In points 2, 3 and 4, generally the first expression, involving the variance \(\operatorname{Var}(\phi(X) + \phi(X'))\), is the most convenient for computation. We can estimate this easily from data using the sample variance in the usual way (as we will in the examples below).

The second expression, involving the correlation \(\rho\), is usually clearer for understanding. Comparing these to the same results for the standard Monte Carlo estimator (Theorem 3.2), we see that the antithetic variables method is an improvement (that is, has a smaller mean-square error) when \(\rho < 0\), but is worse when \(\rho > 0\). This proves that negative correlation improves our estimator.

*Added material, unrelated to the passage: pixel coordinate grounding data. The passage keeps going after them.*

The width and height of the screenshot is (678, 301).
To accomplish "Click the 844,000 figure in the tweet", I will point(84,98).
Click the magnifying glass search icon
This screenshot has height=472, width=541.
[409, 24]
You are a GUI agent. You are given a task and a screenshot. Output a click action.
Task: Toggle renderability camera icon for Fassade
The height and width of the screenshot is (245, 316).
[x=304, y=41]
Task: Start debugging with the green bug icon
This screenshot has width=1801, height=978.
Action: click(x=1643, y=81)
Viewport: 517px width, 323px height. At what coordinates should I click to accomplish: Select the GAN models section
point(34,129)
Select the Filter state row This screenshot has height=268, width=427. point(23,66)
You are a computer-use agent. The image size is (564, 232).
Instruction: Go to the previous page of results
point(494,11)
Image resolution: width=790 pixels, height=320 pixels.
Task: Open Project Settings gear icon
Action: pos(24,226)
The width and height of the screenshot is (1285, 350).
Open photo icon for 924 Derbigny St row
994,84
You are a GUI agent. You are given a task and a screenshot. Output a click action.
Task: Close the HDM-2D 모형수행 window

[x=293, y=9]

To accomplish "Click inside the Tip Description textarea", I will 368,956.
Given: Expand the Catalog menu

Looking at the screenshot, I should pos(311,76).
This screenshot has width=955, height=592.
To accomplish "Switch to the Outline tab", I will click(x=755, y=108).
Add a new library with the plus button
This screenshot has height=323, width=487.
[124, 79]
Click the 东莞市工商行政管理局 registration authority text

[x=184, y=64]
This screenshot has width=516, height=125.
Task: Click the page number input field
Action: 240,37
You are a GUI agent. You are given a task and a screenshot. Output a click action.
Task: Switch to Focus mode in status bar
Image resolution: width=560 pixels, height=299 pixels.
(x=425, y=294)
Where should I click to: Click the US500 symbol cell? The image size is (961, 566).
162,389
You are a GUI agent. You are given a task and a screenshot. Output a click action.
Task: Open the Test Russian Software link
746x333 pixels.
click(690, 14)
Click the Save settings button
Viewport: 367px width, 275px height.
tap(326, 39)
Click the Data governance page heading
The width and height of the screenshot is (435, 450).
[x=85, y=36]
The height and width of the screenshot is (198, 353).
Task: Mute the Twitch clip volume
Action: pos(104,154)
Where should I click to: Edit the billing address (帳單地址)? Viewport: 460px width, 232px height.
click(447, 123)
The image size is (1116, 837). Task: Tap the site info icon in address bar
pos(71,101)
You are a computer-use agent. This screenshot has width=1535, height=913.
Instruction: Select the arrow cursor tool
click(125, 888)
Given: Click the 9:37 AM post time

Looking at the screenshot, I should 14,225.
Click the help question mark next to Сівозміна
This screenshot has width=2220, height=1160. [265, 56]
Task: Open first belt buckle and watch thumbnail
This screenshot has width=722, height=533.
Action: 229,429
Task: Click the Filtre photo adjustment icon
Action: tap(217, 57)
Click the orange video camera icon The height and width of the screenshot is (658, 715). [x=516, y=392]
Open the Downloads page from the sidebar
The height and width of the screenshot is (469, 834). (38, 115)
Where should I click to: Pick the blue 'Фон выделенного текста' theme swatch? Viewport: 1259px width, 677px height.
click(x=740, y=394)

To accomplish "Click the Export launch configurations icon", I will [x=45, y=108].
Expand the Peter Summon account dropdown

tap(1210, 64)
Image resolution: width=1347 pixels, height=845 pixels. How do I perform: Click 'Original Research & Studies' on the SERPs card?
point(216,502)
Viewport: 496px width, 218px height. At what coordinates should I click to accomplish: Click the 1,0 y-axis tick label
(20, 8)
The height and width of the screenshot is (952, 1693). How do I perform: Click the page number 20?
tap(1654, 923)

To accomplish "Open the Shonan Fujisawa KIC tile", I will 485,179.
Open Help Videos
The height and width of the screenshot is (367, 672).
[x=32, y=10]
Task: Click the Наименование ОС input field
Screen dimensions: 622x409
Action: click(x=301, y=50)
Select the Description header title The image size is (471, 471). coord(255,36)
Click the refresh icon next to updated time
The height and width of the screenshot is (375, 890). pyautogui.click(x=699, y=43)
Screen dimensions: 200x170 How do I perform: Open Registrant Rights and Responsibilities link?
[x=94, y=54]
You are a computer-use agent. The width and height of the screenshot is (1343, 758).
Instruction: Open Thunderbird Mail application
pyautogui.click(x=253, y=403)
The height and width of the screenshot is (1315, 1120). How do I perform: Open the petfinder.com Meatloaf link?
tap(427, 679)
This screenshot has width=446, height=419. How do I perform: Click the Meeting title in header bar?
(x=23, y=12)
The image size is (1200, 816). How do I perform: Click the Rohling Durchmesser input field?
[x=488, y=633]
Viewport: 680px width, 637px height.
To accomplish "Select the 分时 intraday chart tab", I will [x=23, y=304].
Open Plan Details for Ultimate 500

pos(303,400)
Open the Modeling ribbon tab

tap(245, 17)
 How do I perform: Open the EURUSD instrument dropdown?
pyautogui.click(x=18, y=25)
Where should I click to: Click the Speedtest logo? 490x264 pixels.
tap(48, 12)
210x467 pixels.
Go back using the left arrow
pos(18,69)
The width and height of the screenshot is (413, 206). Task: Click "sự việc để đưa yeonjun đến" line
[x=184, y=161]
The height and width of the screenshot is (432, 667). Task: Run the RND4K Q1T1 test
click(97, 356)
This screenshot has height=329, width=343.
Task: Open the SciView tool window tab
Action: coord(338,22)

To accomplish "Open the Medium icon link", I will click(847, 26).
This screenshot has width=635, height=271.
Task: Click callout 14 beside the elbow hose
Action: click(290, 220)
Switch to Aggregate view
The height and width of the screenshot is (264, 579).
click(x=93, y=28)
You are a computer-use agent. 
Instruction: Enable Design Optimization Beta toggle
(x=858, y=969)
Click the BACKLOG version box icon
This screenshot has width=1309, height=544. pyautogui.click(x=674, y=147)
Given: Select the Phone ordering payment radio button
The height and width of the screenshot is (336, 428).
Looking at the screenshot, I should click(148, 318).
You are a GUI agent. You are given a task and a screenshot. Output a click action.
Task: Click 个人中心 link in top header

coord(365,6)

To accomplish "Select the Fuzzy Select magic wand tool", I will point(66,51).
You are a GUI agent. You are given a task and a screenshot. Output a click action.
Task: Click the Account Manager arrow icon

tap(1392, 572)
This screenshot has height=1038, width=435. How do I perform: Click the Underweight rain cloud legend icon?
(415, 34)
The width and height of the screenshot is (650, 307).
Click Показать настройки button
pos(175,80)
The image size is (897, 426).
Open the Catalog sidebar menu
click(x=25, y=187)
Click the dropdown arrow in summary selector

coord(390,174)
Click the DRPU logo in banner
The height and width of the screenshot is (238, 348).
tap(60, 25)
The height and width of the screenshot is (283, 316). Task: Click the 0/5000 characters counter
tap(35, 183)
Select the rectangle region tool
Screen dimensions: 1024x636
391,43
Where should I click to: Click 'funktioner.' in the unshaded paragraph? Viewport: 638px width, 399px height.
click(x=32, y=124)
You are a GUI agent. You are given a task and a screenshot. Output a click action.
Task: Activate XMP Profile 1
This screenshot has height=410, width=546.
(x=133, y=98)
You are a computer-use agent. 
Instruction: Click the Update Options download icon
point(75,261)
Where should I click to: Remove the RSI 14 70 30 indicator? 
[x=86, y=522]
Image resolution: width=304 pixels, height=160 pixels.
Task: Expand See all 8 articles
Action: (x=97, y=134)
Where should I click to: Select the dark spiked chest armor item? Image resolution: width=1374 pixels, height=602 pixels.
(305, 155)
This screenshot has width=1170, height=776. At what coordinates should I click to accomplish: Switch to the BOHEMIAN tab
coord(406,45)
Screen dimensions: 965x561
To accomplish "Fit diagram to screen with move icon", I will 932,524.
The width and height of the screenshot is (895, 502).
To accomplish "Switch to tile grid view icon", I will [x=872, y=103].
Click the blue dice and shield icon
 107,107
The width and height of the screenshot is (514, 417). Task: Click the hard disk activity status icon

Proof. For unbiasedness, we have \[ \Ex \widehat{\theta}_n^{\mathrm{AV}} = \Ex \left(\frac{1}{n} \sum_{i=1}^{n/2} \big(\phi(X_i) + \phi(X_i')\big)\right) = \frac{1}{n} \,\frac{n}{2} \big(\Exg\phi(X) + \Exg \phi(X')) = \frac{1}{2}(\theta+ \theta) = \theta ,\] since \(X'\) has the same distribution as \(X\).

For the other three points, each of the first expressions follows straightforwardly in essentially the same way. (You can fill in the details yourself, if you need to.) For the second expressions, we have \[\begin{align*} \Var \big(\phi(X) + \phi(X')\big) &= \Var\big(\phi(X)\big) + \Var\big(\phi(X')\big) + 2\operatorname{Cov}\big(\phi(X),\phi(X')\big) \\ &= \Var\big(\phi(X)\big) + \Var\big(\phi(X')\big) + 2\rho\sqrt{\Var\big(\phi(X)\big) \Var\big(\phi(X')\big)} \\ &= \Var\big(\phi(X)\big) + \Var\big(\phi(X)\big) + 2\rho\sqrt{\Var\big(\phi(X)\big) \Var\big(\phi(X)\big)} \\ &= 2(1+\rho)\Var\big(\phi(X)\big) . \end{align*}\] The results then follow.

7.2 Examples

Let’s return to the two examples we tried last time.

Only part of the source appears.